US Airways’ shares fell almost 20 percent yesterday, after disclosing the postponed payments on Monday.
The airline, the nation’s seventh largest, said it was suspending unspecified payments on Boeing and other older and retired aircraft. The carrier’s move would not affect bond payments or customers, employees or airport operations, it assured.
Lauer believes the deferred payments come to tens of millions of dollars, but the airline would not confirm amounts.
“A creditor faced with the return of airplanes already out of service has a Hobson’s choice,” he said. Either such lessors and lenders can wait for US Airways to resume payments or they can take back impaired assets.
Meantime, US Airways faces a formidable deadline. It has until 5 p.m. Friday to document meaningful concession agreements it hopes to reach with unions in order to bolster chances of obtaining a $900 million loan guarantee.
“The major issues of pay and job security are still open,” Air Line Pilots Association spokesman Roy Freundlich said late yesterday. The pilots and management are still nearly $200 million apart in wage and benefit givebacks.
For weeks, the airline has sought more than $1 billion in worker concessions so it could upgrade the business plan attached to its application that is pending with the Air Transportation Stabilization Board. The board was created after Sept. 11 to support the ailing airline industry.
“I don’t think it’s possible to get agreements before Friday, and you can’t have a shotgun wedding,” said Michael Boyd, head of the Boyd Group, an Evergreen, Colo.-based airline consultancy.
“But I’m afraid this (federal) board thinks that unless US Airways brings union heads into the room on a stick, they won’t get this loan guarantee,” the industry consultant said.
The government board already has rejected applications from Vanguard Airline and from Frontier Flying Service, a small Alaskan regional carrier, in part for submitting inadequate business plans.
Lauer noted there is “a lot of political pressure” being put on the loan board to approve US Airways’ application. Six U.S. senators, including Pennsylvania’s, are trying to sway the board because the airline has hubs or its headquarters in their three states.
Federal backing would help US Airways land about $1 billion in credit and avoid bankruptcy — which Boyd describes as “a financial root canal.”
The loan guarantee is part of new Chief Executive David Siegel’s restructuring plan. It also entails a fourfold increase from a fleet of 70 regional jets and a code-sharing agreement with another major carrier, both of which are pending.
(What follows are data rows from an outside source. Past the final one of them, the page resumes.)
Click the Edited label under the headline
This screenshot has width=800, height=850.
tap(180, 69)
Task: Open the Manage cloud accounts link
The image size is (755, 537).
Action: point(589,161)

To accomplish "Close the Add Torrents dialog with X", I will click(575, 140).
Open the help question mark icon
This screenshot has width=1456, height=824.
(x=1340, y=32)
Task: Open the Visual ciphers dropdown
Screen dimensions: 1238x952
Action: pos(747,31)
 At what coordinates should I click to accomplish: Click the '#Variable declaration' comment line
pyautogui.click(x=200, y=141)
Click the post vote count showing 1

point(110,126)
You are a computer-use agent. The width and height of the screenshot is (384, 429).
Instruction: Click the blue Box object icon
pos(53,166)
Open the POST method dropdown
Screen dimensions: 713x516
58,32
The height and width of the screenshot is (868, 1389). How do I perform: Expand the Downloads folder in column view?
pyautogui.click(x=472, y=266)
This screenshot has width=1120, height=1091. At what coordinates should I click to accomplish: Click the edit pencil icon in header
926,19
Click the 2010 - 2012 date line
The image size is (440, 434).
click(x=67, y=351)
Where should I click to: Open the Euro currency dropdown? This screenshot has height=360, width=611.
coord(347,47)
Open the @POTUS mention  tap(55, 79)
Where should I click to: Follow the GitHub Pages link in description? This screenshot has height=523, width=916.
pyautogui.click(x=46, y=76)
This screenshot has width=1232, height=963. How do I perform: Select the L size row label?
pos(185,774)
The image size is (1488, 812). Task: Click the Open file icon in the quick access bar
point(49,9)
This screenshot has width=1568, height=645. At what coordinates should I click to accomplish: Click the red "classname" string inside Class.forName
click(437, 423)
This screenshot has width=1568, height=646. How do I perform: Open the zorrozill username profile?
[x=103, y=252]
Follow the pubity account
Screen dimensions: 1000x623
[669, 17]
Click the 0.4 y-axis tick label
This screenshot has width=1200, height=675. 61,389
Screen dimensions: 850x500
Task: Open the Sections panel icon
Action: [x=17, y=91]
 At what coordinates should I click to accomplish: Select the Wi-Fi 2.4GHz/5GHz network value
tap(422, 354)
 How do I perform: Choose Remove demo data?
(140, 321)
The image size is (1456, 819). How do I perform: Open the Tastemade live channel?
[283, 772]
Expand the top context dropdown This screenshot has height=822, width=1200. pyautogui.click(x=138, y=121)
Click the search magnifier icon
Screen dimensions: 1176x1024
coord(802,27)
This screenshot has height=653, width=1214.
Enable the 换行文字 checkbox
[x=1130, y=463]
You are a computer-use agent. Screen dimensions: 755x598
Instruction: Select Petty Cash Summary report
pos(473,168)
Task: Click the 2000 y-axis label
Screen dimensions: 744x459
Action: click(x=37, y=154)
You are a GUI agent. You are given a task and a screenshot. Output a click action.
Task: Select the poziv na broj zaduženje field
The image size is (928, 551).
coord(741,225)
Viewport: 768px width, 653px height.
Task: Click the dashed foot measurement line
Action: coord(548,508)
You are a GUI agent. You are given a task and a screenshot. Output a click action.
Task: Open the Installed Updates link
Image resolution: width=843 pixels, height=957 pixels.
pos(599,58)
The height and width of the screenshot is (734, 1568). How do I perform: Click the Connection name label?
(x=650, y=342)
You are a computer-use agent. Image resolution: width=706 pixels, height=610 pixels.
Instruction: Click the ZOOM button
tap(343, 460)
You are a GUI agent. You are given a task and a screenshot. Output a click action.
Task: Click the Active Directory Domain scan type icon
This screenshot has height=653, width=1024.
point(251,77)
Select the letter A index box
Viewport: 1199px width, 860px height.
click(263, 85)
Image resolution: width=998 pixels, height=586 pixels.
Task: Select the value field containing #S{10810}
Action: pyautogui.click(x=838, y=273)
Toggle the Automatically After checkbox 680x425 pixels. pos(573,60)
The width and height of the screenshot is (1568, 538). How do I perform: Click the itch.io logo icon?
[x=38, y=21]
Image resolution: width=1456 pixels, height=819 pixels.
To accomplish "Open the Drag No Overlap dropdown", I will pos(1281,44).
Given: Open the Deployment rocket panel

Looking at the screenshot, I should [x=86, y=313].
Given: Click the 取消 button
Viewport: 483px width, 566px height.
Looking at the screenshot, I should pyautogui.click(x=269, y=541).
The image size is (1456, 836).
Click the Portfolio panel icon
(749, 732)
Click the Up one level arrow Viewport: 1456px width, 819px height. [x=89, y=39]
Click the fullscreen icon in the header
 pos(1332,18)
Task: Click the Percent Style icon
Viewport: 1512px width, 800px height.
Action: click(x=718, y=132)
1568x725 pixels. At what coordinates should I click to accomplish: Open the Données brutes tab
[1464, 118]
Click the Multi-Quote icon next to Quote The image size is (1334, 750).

The toughest nut in the plan is gaining about $1.3 billion in concessions from pilots, aircraft mechanics and other workers and suppliers. Thus, the gutsy maneuver to suspend payments on aircraft other than its newer Airbus fleet.
“Believe me, they didn’t just do this payment moratorium to Boeing in a letter. US Airways talked to them ahead of time,” Boyd said.
“What they did shows the company is absolutely on the right track,” he said. “They want everybody to participate — vendors, employees, lenders.”
Most US Airways stockholders, however, seemed to see the “pay later” tactic as more of a desperate act. US Airways stock opened at $3.51 yesterday and fell to $3.08 in the first hour of trading. The shares fell as low as $2.90 on the day and closed only 4 cents higher.
This weekend also coincides with the end of US Airways’ third quarter — a period certain to bleed red.
While financial results won’t be available for a few weeks, most Wall Street analysts believe the carrier is on course to lose about $200 million during the three-month period. The estimate is based on a consensus estimate of earnings per share and how much stock is outstanding.
Such a loss would follow $269 million in losses during January, February and March. During the month of March alone, US Airways posted a pretax loss of $102 million, the corporation said last month. This, while revenue industrywide is trending about 10 percent below year-ago levels.
“They’ve got to get their revenue up,” Boyd said, noting bankruptcy wouldn’t help management increase revenue.
“Once you do a restructuring through bankruptcy court, you lose control,” he said.